Two-factor authentication (2FA) is a security policy that adds an extra layer of verification to user authentication, such as logging into an online account. It requires the user to provide two forms of identification (or “factors”) before gaining access to the account or system. This typically involves combining something the user knows (such as a password) with something the user possesses (such as a mobile device or security token).
The first factor is usually a username and password combination, while the second factor adds an additional layer of security by requiring the user to provide another piece of information, which can include:
-
One-time passwords (OTPs): A unique code generated for a single login session, usually sent via SMS, email, or generated by an authenticator application. OTPs sent by SMS or email prove that you have access to the given phone number or email account, respectively, while OTPs generated by an authenticator application prove that you are in possession of a particular cryptographic key.
-
Hardware tokens: Physical devices, like USB keys or smart cards, that generate unique codes for a single login session. Providing the unique code proves that you are in possession of the physical device. This is similar to using an authenticator application, but has security advantages by virtue of being isolated to its own physical device.
-
Biometrics: Using physical characteristics, such as fingerprints or facial recognition to prove that your are physically present.
2FA can greatly enhance security by reducing the likelihood of unauthorized access even if an attacker has obtained your password, which can happen in any number of scenarios. For example, your password may be guessed, intercepted by an adversary, or obtained from a breached online account. Not all forms of 2FA are equally effective, however.
While SMS is commonly used as a second factor in 2FA systems, it has significant disadvantages, and should therefore be avoided. SMS can be intercepted through various methods, such as SIM swapping, to gain access to the OTP and use it to impersonate you. Of course, SMS-based 2FA requires that you provide a phone number to the service operator, which may be used to de-anonymize you.1 It also requires you to have a mobile phone on your person connected to the cell network, which comes with a host of privacy disadvantages unrelated to 2FA. Furthermore, SMS- and email-based 2FA is susceptible to social engineering attacks wherein an attacker convinces you to disclose the OTP.
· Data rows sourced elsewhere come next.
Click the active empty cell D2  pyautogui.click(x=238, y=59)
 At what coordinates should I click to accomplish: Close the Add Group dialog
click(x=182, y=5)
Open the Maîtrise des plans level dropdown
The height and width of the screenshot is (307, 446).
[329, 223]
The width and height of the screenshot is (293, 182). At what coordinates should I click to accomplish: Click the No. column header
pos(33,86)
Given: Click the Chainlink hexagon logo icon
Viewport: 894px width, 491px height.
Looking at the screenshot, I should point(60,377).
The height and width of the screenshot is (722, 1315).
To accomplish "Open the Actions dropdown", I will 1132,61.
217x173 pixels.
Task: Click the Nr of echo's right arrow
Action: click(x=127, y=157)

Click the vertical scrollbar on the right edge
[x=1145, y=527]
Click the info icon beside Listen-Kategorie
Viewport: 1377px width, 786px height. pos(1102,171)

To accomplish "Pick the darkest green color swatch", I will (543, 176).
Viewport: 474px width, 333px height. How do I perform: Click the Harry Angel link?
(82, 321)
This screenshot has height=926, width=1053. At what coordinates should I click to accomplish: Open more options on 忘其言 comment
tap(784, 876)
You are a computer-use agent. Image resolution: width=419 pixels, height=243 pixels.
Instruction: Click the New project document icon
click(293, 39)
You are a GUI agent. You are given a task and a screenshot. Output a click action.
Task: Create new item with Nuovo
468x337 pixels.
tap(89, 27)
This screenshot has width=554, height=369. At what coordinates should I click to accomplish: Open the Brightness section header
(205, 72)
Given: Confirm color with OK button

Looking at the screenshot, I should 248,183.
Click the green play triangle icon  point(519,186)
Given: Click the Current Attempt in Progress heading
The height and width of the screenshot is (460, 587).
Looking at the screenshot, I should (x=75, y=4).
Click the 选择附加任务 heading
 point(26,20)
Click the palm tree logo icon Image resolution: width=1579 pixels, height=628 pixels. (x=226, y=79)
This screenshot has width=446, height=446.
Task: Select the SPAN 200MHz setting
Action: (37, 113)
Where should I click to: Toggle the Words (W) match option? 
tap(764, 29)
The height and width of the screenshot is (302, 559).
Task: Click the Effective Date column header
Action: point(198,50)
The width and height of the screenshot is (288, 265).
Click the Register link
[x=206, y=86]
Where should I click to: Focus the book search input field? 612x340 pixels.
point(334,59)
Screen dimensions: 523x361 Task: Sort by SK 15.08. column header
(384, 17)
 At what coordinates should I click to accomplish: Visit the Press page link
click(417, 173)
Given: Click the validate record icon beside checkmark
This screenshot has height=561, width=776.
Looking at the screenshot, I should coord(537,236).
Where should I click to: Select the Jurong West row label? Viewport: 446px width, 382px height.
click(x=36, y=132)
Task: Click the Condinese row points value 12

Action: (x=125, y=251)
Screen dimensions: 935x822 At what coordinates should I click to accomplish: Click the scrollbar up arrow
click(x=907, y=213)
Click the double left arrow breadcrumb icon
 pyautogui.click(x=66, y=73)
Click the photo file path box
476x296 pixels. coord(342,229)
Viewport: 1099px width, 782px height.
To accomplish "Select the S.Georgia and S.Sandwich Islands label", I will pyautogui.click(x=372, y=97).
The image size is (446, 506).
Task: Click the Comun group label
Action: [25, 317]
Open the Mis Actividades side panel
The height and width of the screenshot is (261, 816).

Biometric methods of 2FA have even more severe privacy and security drawbacks. First, registering biometric data in itself can pose a privacy risk in cases where you are potentially disclosing the biometric data to another party. Second, biometrics are difficult or impossible to change (such as your fingerprints), and can be spoofed using photographs or more sophisticated methods. Finally, biometrics-based authentication is easy to bypass without your cooperation or through coercion. For instance, if you are being physically detained, a camera can be aimed at your face or your finger placed on a fingerprint sensor without your consent.
Considering these weaknesses, alternative, more secure 2FA methods should be relied on, such as hardware tokens or authenticator applications.